Skill Verification: Reconnaissance
Timed skill verification lab: profile an unknown AI system in 20 minutes by identifying the model, extracting configuration, and mapping capabilities.
Skill Verification: Reconnaissance
Profile an unknown AI system in 20 minutes: identify the model family, extract configuration details, and map the system's capabilities and attack surface.
Objective
You are given access to a chatbot endpoint with no prior knowledge of its configuration. You must systematically profile the system to determine: what model powers it, what its configuration looks like, and what capabilities and attack surfaces it exposes.
Environment Setup
Have a colleague (or use a script) set up a chatbot with the following, without telling you the details:
- Choose a model (any provider or local model)
- Configure a system prompt with a specific role and at least three behavioral rules
- Optionally connect one or more tools (web search, file access, calculator, database query, etc.)
- Optionally set non-default inference parameters (temperature, max tokens, etc.)
- Record the full configuration as the answer key
If working alone, set up the system and wait at least 24 hours before attempting the lab so the details are no longer fresh in your memory.
Time Limit
20 minutes from your first interaction with the system.
Pass Criteria
You pass if you correctly identify at least four of the following six elements:
Element 1: Model Identification -- Can you determine the model family (e.g., GPT-4, Claude, Llama, Gemini) powering the system?
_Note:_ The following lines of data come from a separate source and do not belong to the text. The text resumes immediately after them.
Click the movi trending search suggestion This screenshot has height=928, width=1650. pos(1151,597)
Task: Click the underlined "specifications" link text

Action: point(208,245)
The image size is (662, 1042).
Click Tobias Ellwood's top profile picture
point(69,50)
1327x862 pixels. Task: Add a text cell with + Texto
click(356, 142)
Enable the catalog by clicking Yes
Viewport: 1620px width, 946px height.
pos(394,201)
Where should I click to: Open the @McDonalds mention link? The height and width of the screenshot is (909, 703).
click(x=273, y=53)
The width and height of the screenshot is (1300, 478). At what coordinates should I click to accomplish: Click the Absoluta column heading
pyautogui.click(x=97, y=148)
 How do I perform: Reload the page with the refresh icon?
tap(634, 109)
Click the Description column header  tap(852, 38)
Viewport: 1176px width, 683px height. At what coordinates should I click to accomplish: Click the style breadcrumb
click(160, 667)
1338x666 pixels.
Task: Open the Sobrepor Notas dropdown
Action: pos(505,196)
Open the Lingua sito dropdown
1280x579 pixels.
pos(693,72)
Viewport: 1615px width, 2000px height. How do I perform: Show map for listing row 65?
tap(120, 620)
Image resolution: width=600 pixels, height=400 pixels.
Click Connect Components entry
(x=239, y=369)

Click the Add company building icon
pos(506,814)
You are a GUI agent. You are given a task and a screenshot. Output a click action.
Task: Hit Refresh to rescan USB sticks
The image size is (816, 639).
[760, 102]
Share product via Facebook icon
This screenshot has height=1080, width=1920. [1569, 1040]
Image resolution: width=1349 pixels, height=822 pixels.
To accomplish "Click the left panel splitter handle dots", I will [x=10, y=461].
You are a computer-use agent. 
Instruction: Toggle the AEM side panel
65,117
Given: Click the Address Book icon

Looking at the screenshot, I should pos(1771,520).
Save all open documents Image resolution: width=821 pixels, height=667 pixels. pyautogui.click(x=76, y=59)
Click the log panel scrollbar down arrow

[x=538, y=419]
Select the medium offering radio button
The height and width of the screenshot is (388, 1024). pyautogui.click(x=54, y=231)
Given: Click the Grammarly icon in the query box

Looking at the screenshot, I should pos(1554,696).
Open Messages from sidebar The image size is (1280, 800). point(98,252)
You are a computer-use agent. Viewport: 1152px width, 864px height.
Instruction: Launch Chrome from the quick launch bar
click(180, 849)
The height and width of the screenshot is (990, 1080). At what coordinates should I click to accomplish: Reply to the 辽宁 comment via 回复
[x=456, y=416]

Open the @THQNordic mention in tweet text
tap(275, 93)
Element 2: System Prompt -- Can you extract meaningful content from the system prompt (role, at least one behavioral rule)?
Element 3: Tool Inventory -- Can you enumerate any tools or external capabilities the system has access to?
Element 4: Inference Parameters -- Can you estimate at least one non-default inference parameter (e.g., temperature, max output length)?
Element 5: Knowledge Cutoff -- Can you determine the model's training data cutoff date?
Element 6: Defensive Measures -- Can you identify at least one defensive measure (input filter, output filter, content policy) and its limitations?
Fail Conditions
- Automatic fail: Accessing configuration files, environment variables, or backend systems directly (this tests profiling through the chat interface only).
- Automatic fail: Using prior knowledge of the specific system setup (if you configured it yourself, you must wait the prescribed period).
- Automatic fail: Exceeding the 20-minute time limit.
Reconnaissance Methodology
What is the optimal order for AI system reconnaissance probes?
How can analyzing a model's refusal language help identify its model family?
After the Lab
Compare your profile against the answer key and evaluate:
- Accuracy: How many elements did you correctly identify?
- Efficiency: Did you use your 20 minutes effectively, or did you spend too long on one element?
- Methodology: Did you follow a systematic approach, or was your probing ad hoc?
- Documentation: Did you produce a structured profile that another red teamer could use as a basis for attack planning?